В любом случае, с тех пор любые мои эмоциональные переживания сразу находили свое выражение в физическом самочувствии. Стоило только маме уехать из дома, оставив меня одну с бабушкой, как у меня поднималась температура до 40 градусов. К нам без конца моталась скорая, терапевты то и дело ставили пугающие диагнозы, пока, наконец, не приехал один мудрый доктор, который сказал бабушке: «У вас такой ребенок». Именно он объяснил бабушке, что это не ОРВИ и не ОРЗ, а ребенок, который скучает по своей маме.
В возрасте шести лет я могла довести себя до изнеможения, доставая саму себя вопросами о Вселенной. Мысли – если бы этого ничего не было, что бы было – иногда не давали мне спать сутками. В возрасте десяти лет я решила, что сказки невозможно взять на пустом месте, что рассказанное так или иначе существовало. Воображение работало так, что я начинала задыхаться, и чтобы найти ответы, погружалась в чтение.
Вообще, я в детстве любила книжки и мечтала стать археологом. Я и сегодня получаю огромное удовольствие от путешествий по замкам и развалинам, местам раскопок. В таких местах, как Рим, Флоренция, Стоунхедж, Афины, есть определенная энергия, которую я очень тонко чувствую.
Каждый год летом я проводила месяц у бабушки в Витебске и два месяца на даче у другой бабушки под Питером. Там был Дом культуры, кинотеатр, и каждый год мы с родителями ходили смотреть практически одни и те же фильмы. Из года в год нам показывали кино «Воскресный папа». Во время просмотра я держала маму и папу за руки и говорила: «Скажите, что у нас такого никогда не будет». Не знаю, почему ребенка в таком юном возрасте это так глубоко задевало, ведь в итоге так и случилось. Предчувствие, наверно. Потому что исходя из того, что я видела в семье, развод родителей был абсолютно неожиданным, как гром среди ясного неба. Я очень тяжело переживала расставание мамы и папы. Мне было десять лет, и, конечно, я по-другому воспринимала и до сих пор воспринимаю те события. Мама говорит, что их расставание было всем очевидно, но мы заложники наших воспоминаний. Наверно, это здорово, что при всех своих личных дрязгах, мое детство родители сделали счастливым.

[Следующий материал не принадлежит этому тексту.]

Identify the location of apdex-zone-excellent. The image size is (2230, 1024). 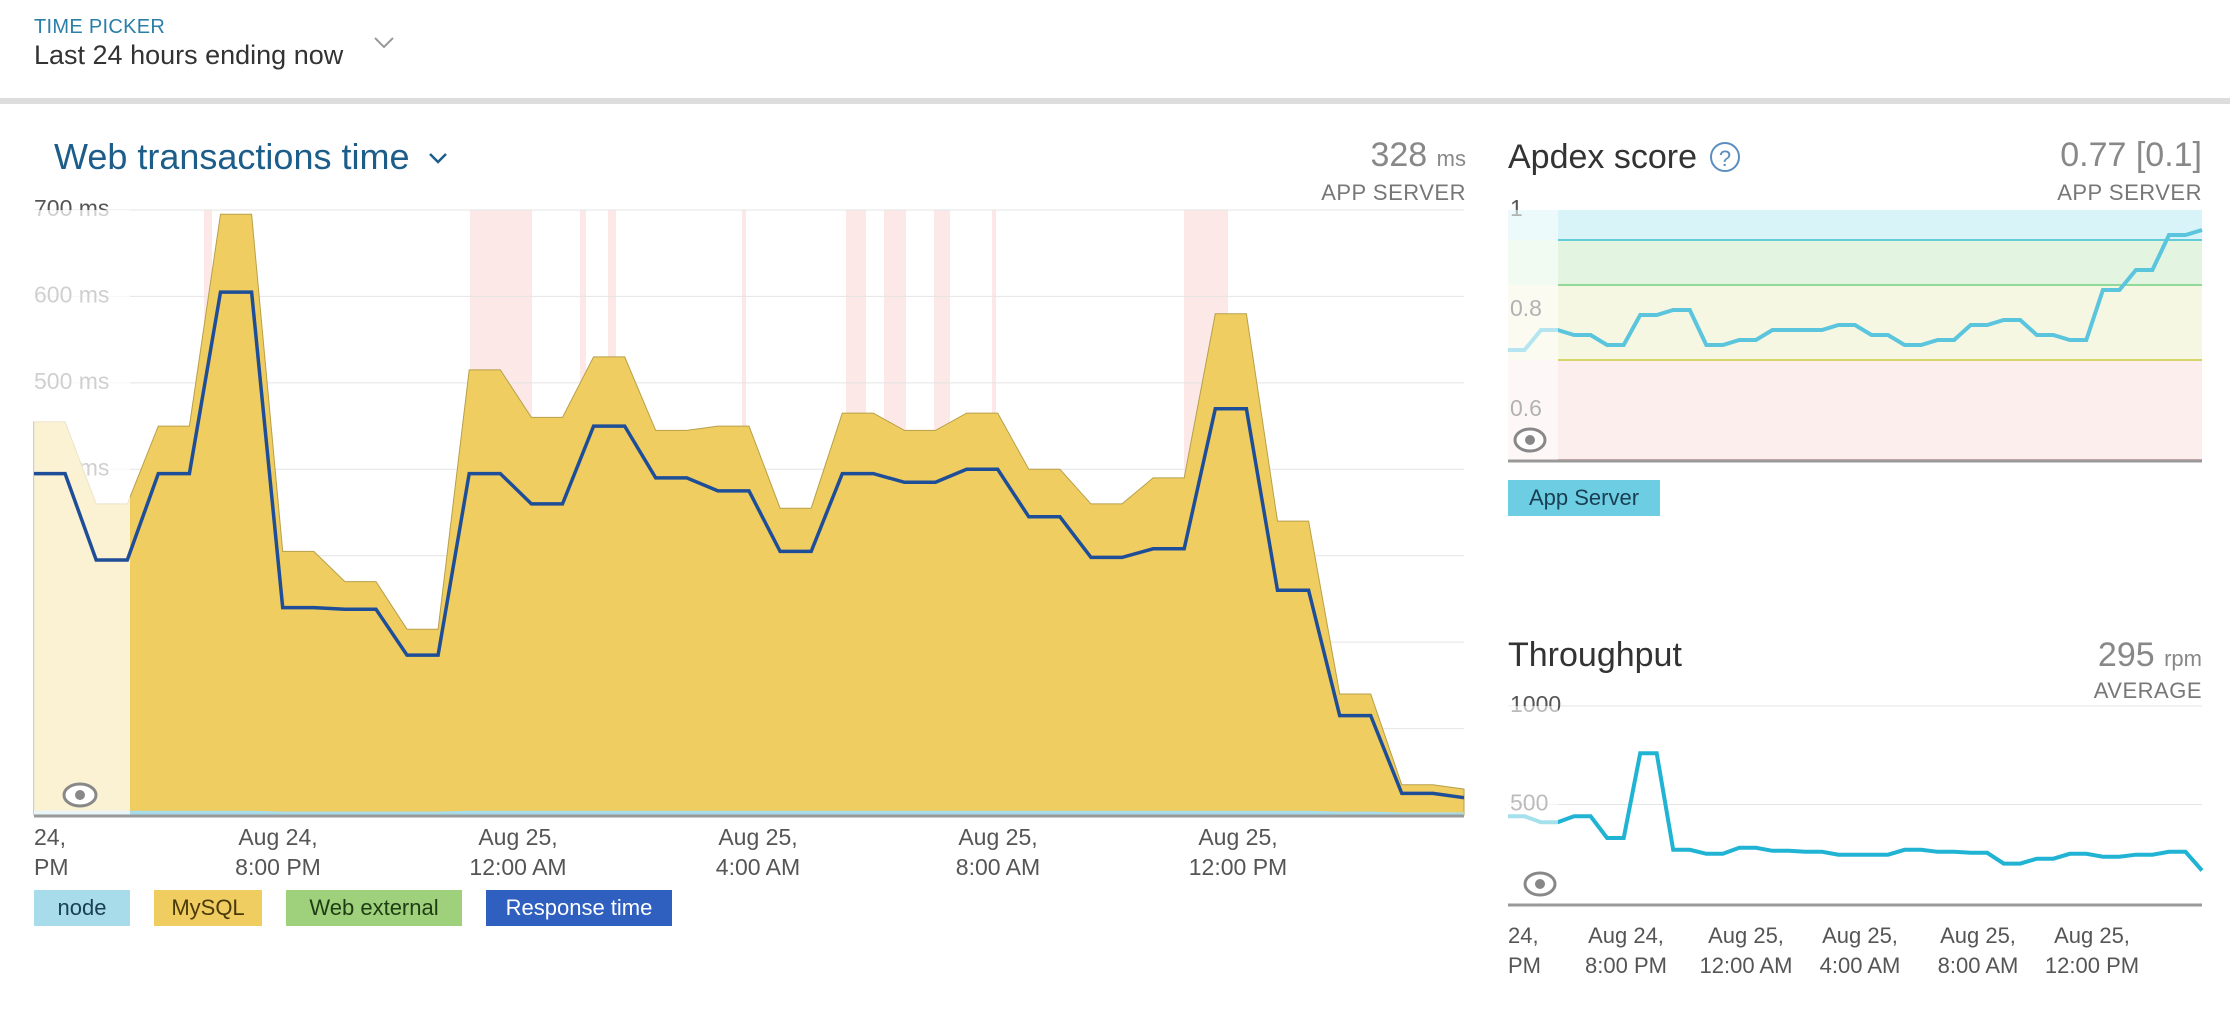
(1855, 225).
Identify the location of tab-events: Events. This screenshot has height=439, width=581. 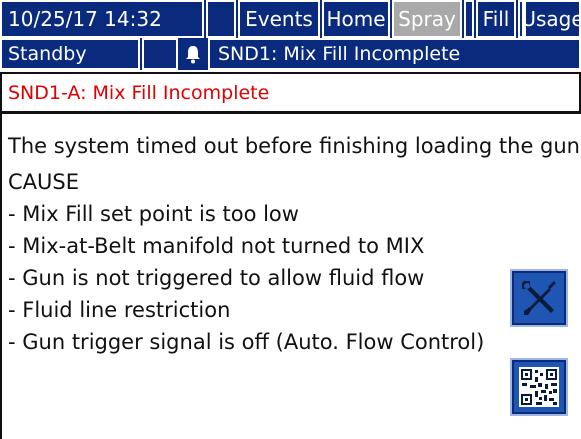
(279, 19).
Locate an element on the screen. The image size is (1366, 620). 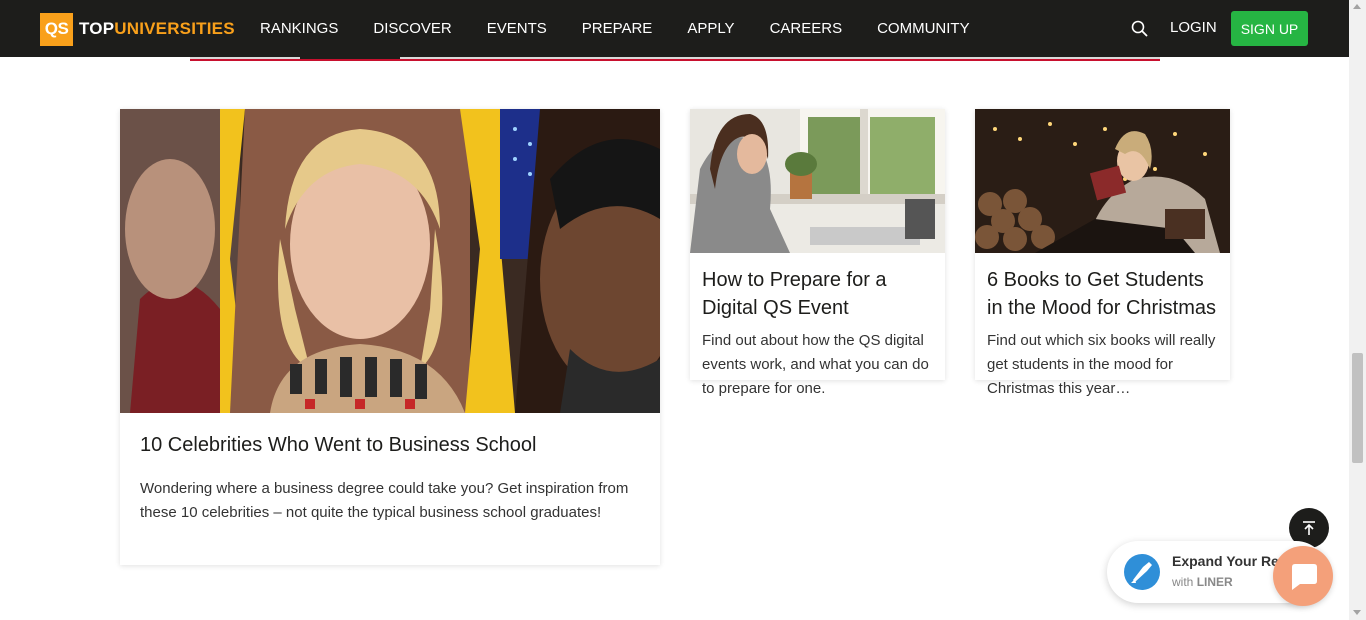
logo-word-top: TOP is located at coordinates (97, 28).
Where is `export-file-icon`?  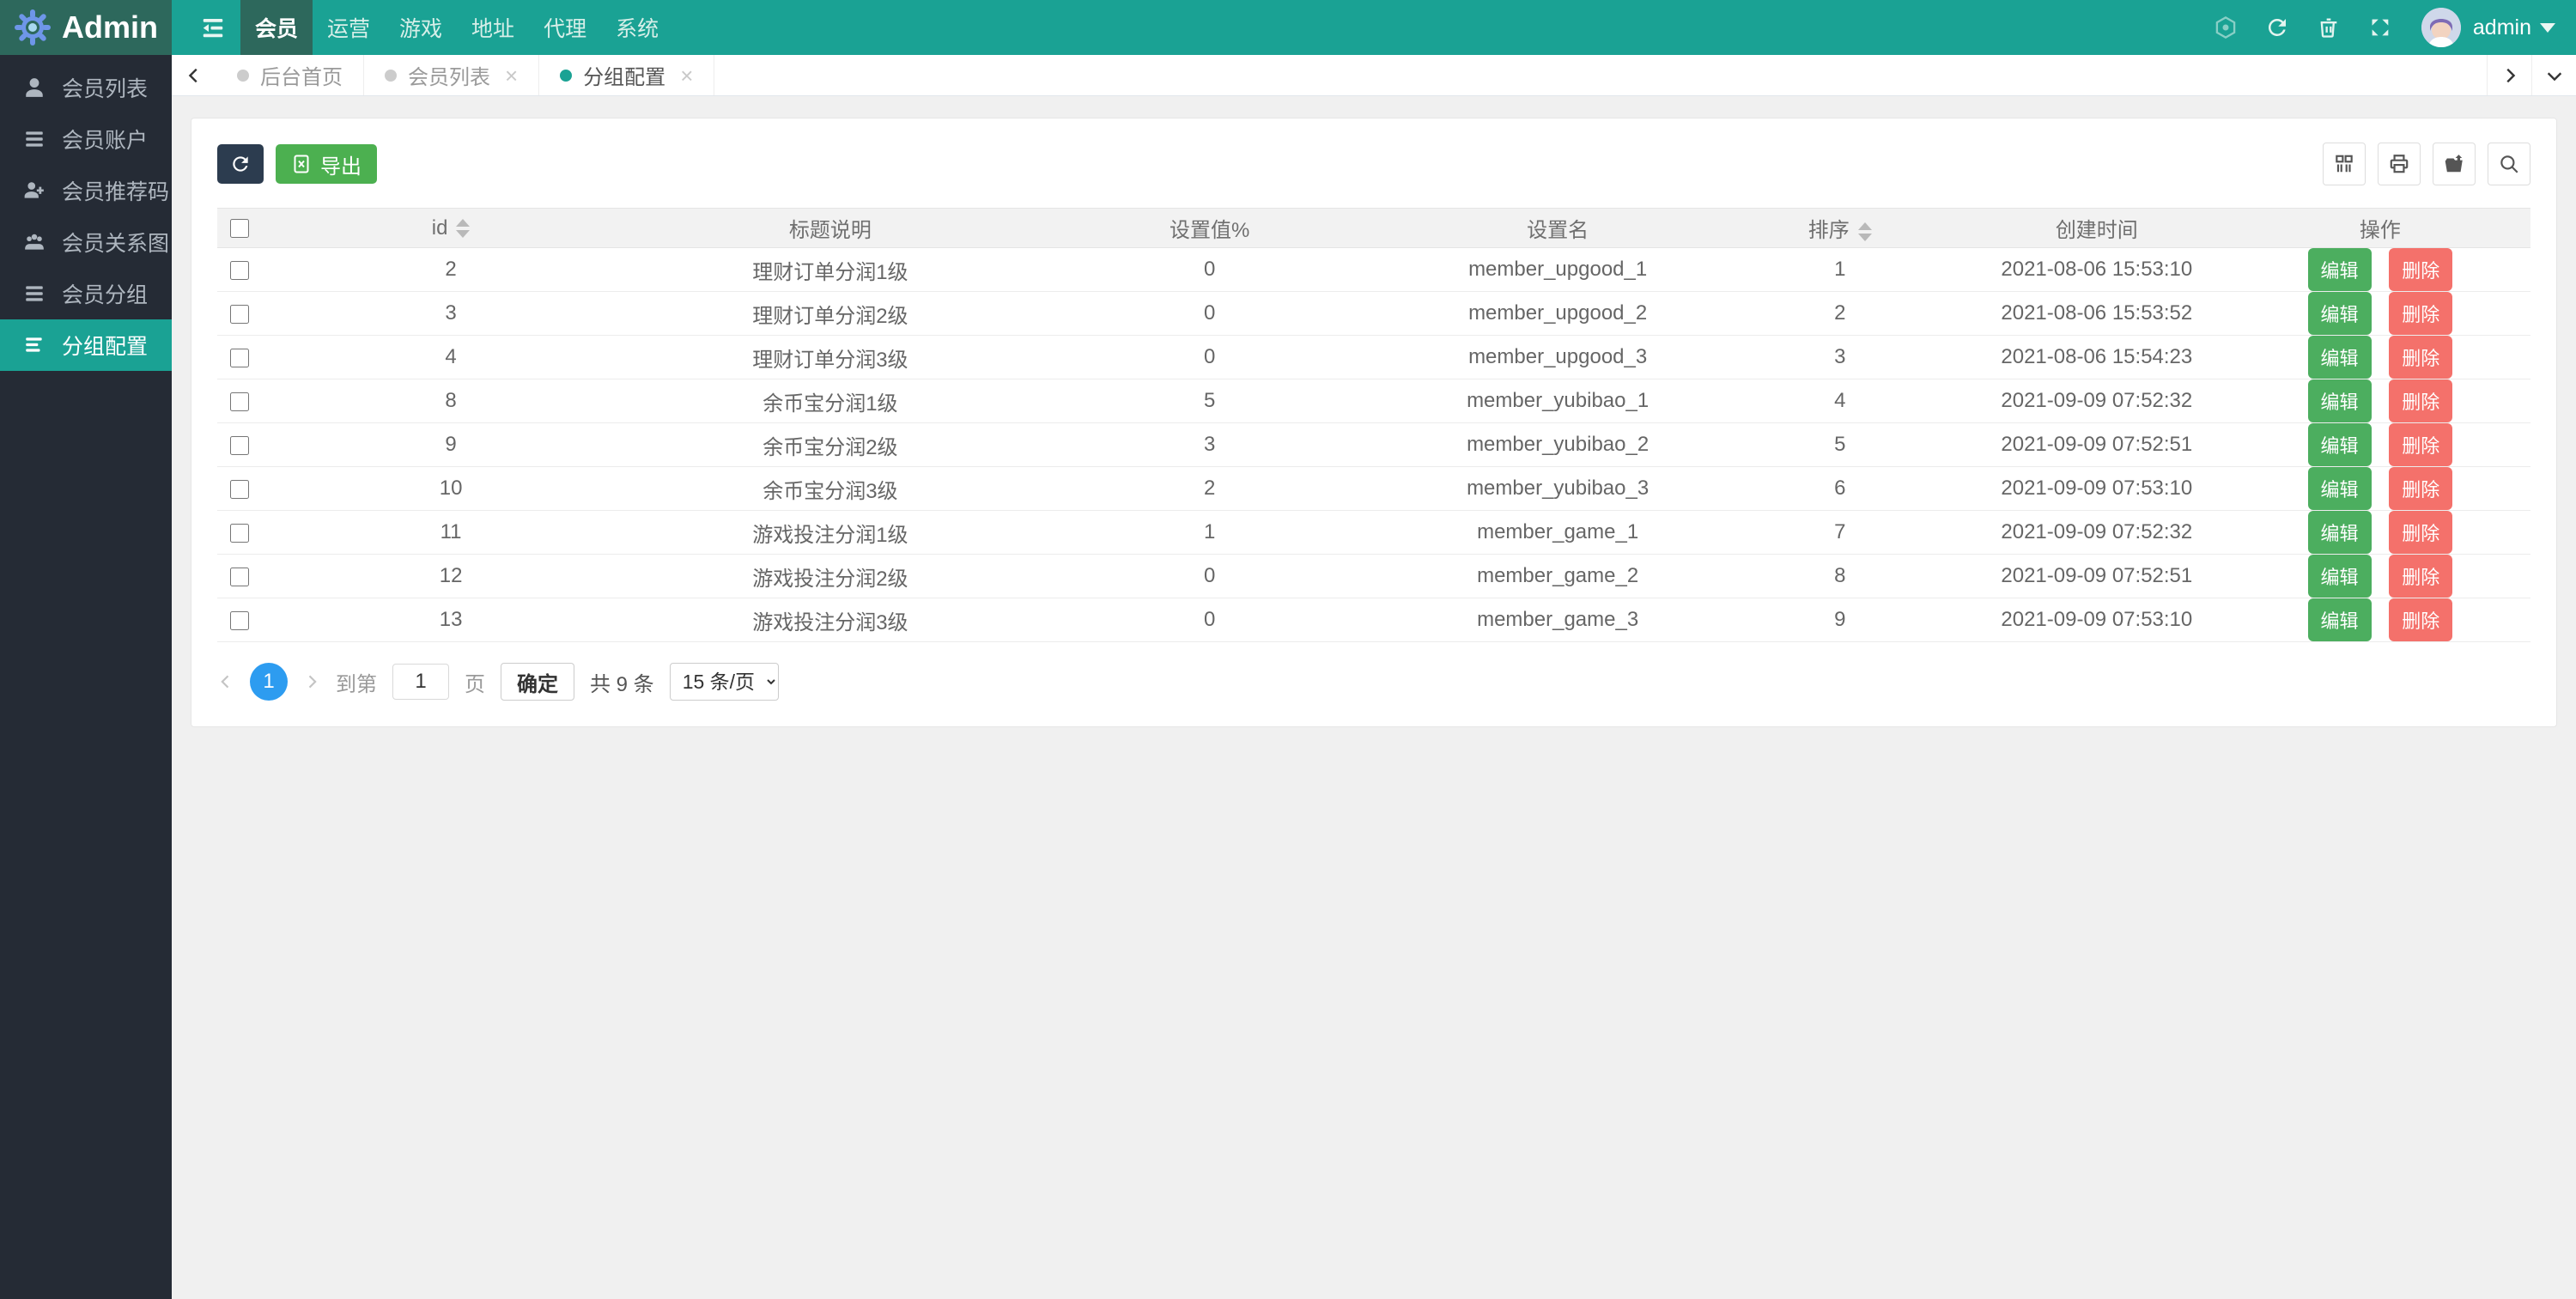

И не только они. Мой дедушка по маме был очень строгим: и к бабушке, и к маме, и к ее сестре, ко всем, кроме меня. Наверно, это мой дар – переворачивать жизнь мужчин с ног на голову. Когда родилась я, дед, как и было положено в советскую пору, пришел забирать меня из роддома, посмотрел в мои глаза и сказал: «А можно я ее домой донесу?» Родственники удивились. Еще больше они удивлялись, когда узнали, что дед гулял с коляской, занимался со мной, играл. Из каждой командировки он привозил мне подарки – баловал. Помню, как он поехал в Москву и, отстояв огромную очередь, достал мне игру «Электроника», где волк ловил куриные яйца. Но нашей общей с дедом страстью стало коллекционирование мишек. Он собирал значки и как-то взял меня с собой в клуб, где собирались такие же коллекционеры, чтобы обмениваться своими сокровищами. Пока мой дедушка говорил с каким-то приятелем, я заинтересовалась тем, что было у него выставлено, и увидела значок олимпийского мишки. «Хочу», – сказала я. Дедушка согласился достать значок, но мне приспичило именно сейчас. Естественно, его знакомый, увидев мой взгляд, заломил цену, а дед не смог мне отказать. Так началась история моих мишек. Я собирала их за счет дедушки, который терял «бриллианты» своей бесценной коллекции, лишь бы найти мне новый значок, а их было очень много – ведь к олимпиаде каждый поселок выпустил свою версию талисмана игр.
Ездить к бабушке и дедушке в Витебск вообще было очень весело, они так радовались моему приезду, что практически откармливали разной вкуснятиной и задаривали подарками. Каждое утро бабушка ездила на рынок, чтобы купить мне свежей клубники, готовила на завтрак блинчики с творогом, а потом в течение дня еще ходила за мной со свежими сливками и приговаривала: «Выпей сливок, ты такая худая!» Может быть, к ней я и приезжала худой, а вот обратно в Питер возвращалась колобком.
Несмотря на сложное дефицитное время, мы жили очень хорошо, были обеспеченной семьей, и так продолжалось до развода родителей. Я была разодетым сладким пупсом, самой модной девочкой во дворе – шубки, обувь на каблучках, красивый трикотаж. В доме не переводилось сладкое. Зайти в магазин и что-то купить, если, конечно, это что-то было в магазине, никогда не было проблемой.